# DATASET
· · ·
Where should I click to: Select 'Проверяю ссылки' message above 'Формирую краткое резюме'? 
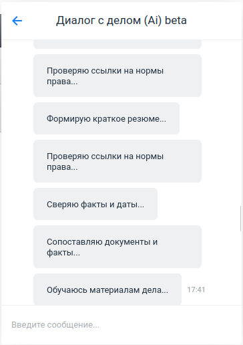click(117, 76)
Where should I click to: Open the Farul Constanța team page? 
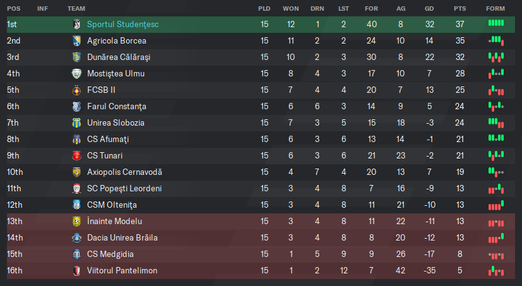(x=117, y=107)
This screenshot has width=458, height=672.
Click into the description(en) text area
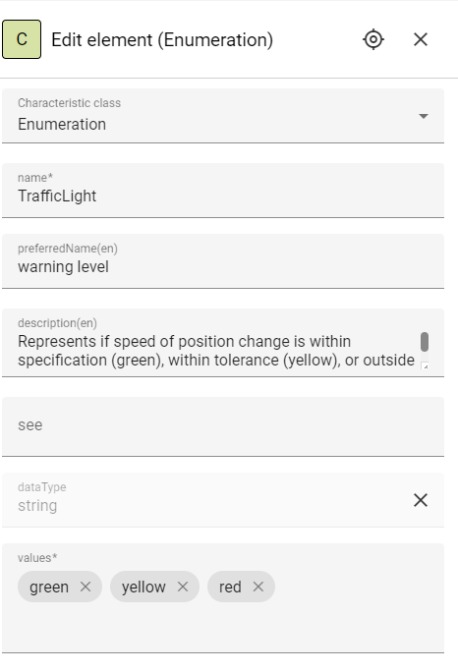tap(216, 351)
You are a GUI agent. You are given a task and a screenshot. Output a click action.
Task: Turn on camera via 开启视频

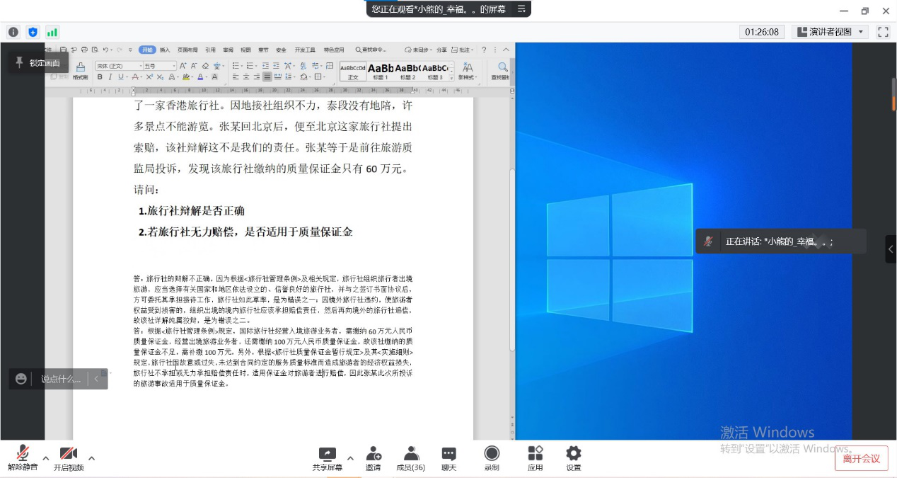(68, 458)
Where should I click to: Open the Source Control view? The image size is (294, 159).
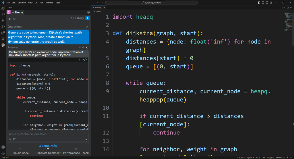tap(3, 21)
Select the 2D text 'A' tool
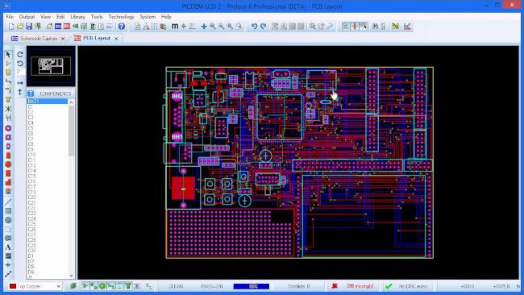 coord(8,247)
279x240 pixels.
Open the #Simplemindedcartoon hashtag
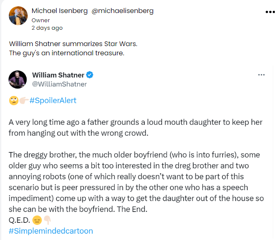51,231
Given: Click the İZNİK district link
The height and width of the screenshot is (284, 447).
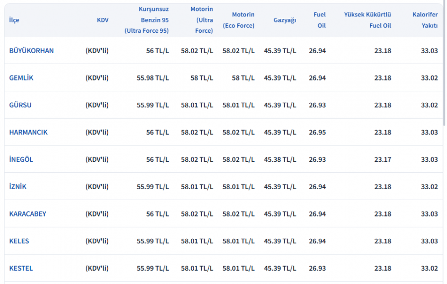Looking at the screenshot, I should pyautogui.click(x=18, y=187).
· · ·
# ACTION ITEM
Print the whole listing exactly. No pictures belong in the copy.

# SOLVED EXERCISE
Where should I click to: Select 'Проверяю ссылки' message above 'Формирую краткое резюме'? 
click(117, 76)
Where should I click to: Open the Farul Constanța team page? 
(x=117, y=107)
This screenshot has width=458, height=672.
Click into the description(en) text area
tap(216, 351)
You are a GUI agent. You are given a task and a screenshot. Output a click action.
Task: Turn on camera via 开启视频

(68, 458)
Where should I click to: Open the Source Control view? The image size is (294, 159).
tap(3, 21)
Select the 2D text 'A' tool
 coord(8,247)
279x240 pixels.
Open the #Simplemindedcartoon hashtag
51,231
Given: Click the İZNİK district link
The height and width of the screenshot is (284, 447).
Looking at the screenshot, I should pyautogui.click(x=18, y=187).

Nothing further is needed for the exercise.